Кудрявый, весело кругоголовый человек, не шибко молодой, но молодоглазый и улыбчивый, все эти слова произносил с напором, раскатывая в них «р» и сглатывая «л», отчего слова как бы выпархивали из его сочных, смугловато-красных жизнелюбивых губ. Он их встретил в аэропорту, этот человек, торжественно представившийся заведующим всей культурой города порта Красноводск.
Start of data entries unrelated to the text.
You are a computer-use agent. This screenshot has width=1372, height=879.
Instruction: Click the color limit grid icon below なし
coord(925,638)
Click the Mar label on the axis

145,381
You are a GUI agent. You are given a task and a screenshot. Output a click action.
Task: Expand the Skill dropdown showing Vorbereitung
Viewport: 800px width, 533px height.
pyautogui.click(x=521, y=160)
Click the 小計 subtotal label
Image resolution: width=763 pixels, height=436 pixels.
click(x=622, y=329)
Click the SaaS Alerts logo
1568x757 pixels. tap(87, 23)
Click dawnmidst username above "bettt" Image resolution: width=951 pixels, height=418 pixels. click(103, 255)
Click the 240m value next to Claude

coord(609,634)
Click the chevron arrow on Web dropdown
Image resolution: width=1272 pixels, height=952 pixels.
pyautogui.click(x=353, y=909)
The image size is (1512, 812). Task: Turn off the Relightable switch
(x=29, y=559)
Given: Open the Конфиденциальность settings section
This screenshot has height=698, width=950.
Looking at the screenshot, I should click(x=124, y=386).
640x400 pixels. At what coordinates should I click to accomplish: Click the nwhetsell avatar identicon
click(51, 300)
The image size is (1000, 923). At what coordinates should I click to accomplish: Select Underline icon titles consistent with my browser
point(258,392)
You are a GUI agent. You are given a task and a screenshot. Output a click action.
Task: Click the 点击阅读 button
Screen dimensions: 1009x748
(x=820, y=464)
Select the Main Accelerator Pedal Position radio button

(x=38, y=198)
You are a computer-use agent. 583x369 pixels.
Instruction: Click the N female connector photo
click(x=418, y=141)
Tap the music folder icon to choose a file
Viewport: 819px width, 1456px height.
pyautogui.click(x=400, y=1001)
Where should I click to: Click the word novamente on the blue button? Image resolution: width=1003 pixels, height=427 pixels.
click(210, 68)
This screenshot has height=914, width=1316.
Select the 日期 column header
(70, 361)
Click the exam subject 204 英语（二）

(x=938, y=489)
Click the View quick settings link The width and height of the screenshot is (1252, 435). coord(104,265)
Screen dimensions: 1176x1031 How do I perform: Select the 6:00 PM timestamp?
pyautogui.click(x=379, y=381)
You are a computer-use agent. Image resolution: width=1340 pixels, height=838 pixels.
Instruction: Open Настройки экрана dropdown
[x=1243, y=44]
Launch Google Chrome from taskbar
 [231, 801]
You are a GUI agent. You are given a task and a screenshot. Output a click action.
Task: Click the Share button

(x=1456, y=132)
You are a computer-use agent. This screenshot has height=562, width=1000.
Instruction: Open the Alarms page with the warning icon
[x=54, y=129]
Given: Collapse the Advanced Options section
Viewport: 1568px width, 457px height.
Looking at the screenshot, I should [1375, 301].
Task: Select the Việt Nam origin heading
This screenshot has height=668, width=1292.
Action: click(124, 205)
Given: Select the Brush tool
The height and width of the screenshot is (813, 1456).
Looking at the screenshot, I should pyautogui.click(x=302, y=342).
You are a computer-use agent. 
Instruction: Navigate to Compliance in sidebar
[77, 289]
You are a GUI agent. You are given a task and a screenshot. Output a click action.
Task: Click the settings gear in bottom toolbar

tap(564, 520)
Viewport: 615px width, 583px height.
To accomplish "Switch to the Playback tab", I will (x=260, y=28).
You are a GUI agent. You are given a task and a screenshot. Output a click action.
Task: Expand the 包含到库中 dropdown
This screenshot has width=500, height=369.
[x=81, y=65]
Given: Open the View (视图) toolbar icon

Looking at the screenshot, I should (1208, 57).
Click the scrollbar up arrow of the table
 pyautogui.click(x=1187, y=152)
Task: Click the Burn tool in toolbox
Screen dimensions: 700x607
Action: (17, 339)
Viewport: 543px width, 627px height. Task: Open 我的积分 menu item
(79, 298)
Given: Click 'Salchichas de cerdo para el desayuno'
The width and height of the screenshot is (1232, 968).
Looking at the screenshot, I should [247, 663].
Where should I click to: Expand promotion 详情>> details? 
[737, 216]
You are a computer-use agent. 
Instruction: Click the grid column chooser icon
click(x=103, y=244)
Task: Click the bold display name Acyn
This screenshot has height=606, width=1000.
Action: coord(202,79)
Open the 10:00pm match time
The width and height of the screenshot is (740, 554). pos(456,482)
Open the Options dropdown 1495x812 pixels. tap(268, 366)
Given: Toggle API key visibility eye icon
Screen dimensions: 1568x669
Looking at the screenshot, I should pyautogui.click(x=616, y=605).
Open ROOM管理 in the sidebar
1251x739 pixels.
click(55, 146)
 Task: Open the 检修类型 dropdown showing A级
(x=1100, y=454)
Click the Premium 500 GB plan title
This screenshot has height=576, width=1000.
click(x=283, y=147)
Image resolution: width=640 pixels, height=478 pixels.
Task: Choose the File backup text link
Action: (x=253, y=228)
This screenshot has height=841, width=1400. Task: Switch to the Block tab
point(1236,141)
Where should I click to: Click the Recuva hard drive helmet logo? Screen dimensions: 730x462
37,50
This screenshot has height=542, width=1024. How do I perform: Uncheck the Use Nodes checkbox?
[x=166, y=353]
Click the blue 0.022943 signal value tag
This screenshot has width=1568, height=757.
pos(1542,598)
Он их и сопроводил в лучшую гостиницу города, — а была ли тут другая? — разместил в лучших номерах, в люксах, разумеется, явно проявив душевную тонкость, ибо и шефу и его помощнику он добыл одинаковые номера. Но тут сыграла роль мгновенная симпатия, которую взаимно ощутили друг к другу и он, и Знаменский, совпали их улыбки и отворились их души. Самохин же был сановен, мало доступен, изнутри надут. Роль играл. Нравилось ему быть начальником. Но чал смягчил его. Все-таки врачеваться же сюда прибыл, а врачуясь, мягчают.
— Почему, дорогой Меред, вы особенно подчеркнули, что чал от красивой верблюдицы? — спросил Самохин, еще разок коротко сглотнув. — Разве это имеет значение? — Он поставил пиалу, начал вслушиваться в себя, замерев, полузакрыв глаза.